After Iwata’s untimely passing, questions were raised as to how Directs’ would continue without the leader’s guidance or creativity. Well, we’re at a stalemate with new showcases simply dumping subpar gaming titles that would be appreciated more as trailer drops on social media, or pressers. Sure, it does help smaller titles get more eyes, but the influence is much the same so I’m not too sure where the gain is. Digital impressions are important, and that’s where the numbers for each showcase tell a tale of Nintendo’s dubious traits, holding out for major reveals and release dates late in the game. I will say that it’s a positive that the Big N do hold out on revealing any definitive dates, unlike their competitors giving the risk of constantly announcing delays, much as they did with last generation titles Mario Kart 8, Donkey Kong Country: Tropical Freeze, Super Mario 3D World just to name a few.
Former Global President & CEO of Nintendo, The Late Satoru Iwata (Credit: Nintendo)
But we’re here in 2022, in “endemic mode”, with the world opening up and the gaming industry ready to boom once again, but the need for a digital showcase this early on in the year is unnecessary. There were three major announcements if anything from today that escalated any excitement, but in a total of two minutes. Then, some mid-tier titles to keep up busy or distracted for a while, but the rest are forgettable. I’m not trying to insult anyone, which is why I’m leaving names out here, but it’s insulting to an audience of gamers to project a fresh display of content when a great portion of your show was simply rehashes and ports. These presentations should be touted as special events that excite the industry for fresh intellectual properties, new ideas in hardware and games that awe and excite. Not random trailer drops, which is widespread within each respective brand.
Iwata’s vision for exemplary deliveries, and sparse displays that grant quality for fans has been watered down for pressers that simply give gamers “a quick fix”. PlayStation have somewhat improved their showing by bringing out the big guns since the announcement of the PlayStation 5 release, while XBOX have refined theirs with an “in-studio” like program, accompanied with a host of interviews with each developer, and an extended looks into their ever-growing acquisitions. After today, Nintendo no longer lead these digital exhibitions for quality, rather quantity and most of the time that means rarely anything. What qualifies for a Direct these days is a blip on the radar, rather than earthshattering announcements. From what I’m gauging, it’s not about making waves throughout the industry, it’s now an effort to appease the shareholder or apologist.

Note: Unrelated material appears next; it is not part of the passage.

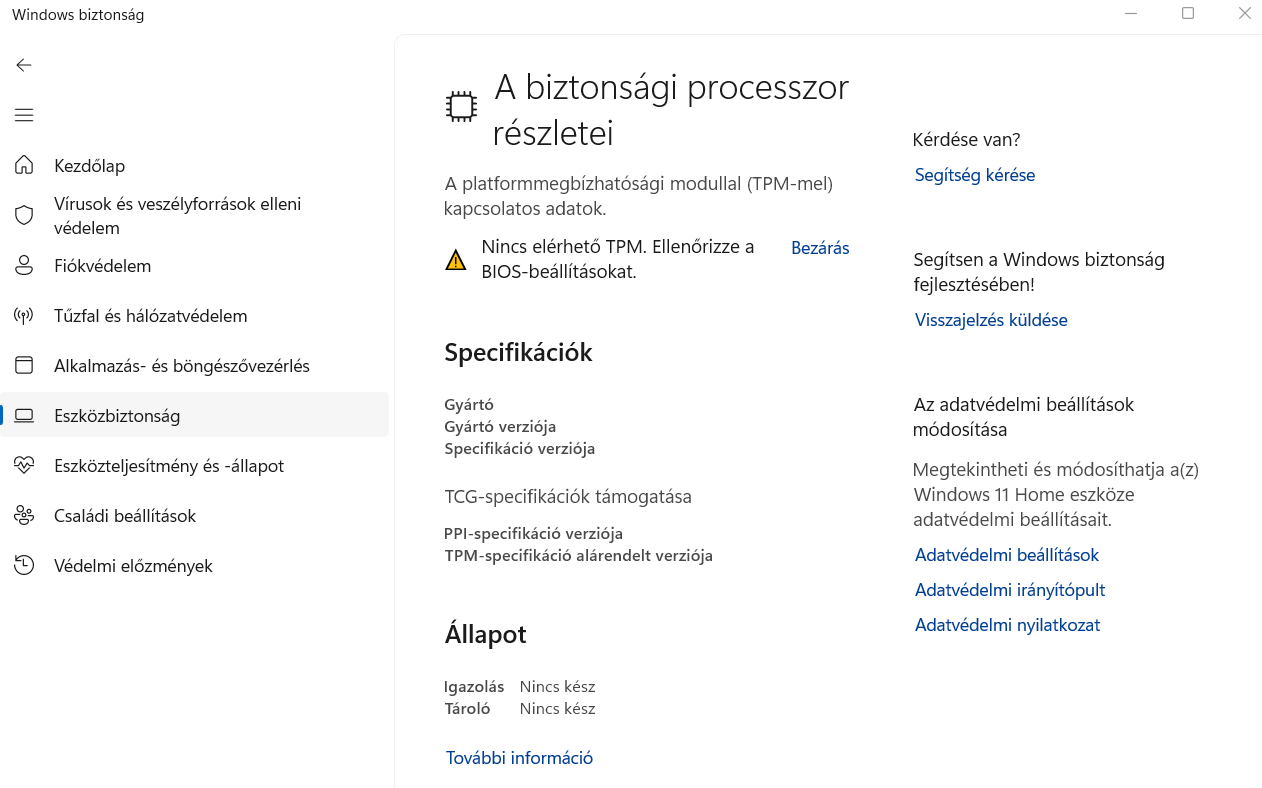Click the Kezdőlap home icon
Image resolution: width=1262 pixels, height=788 pixels.
click(x=24, y=165)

When E3’s digital rollout premieres in June, we’re either coming in to expect lukewarm announcements to buffer and bottleneck each trailer thread, because at this point it’s incredibly obnoxious of each company, or either absurd of us gamers to expect any more. A news article or simply a plain press release no longer holds its weight, rather a need for that big red screen to shine bright in our faces, with that magic word “Direct” to only disappoint. I implore the ‘big three’ to hold back on these sparse presentations instead of rolling out a teaser that says “Don’t come and expect Breath of the Wild, or Mario Kart 9” which they basically did on twitter last week, yet still a large portion of its viewership tuned in to expect news on both of those titles, only to walk away empty handed. I on the other hand, observed as someone with critique in how the show was structured; poorly.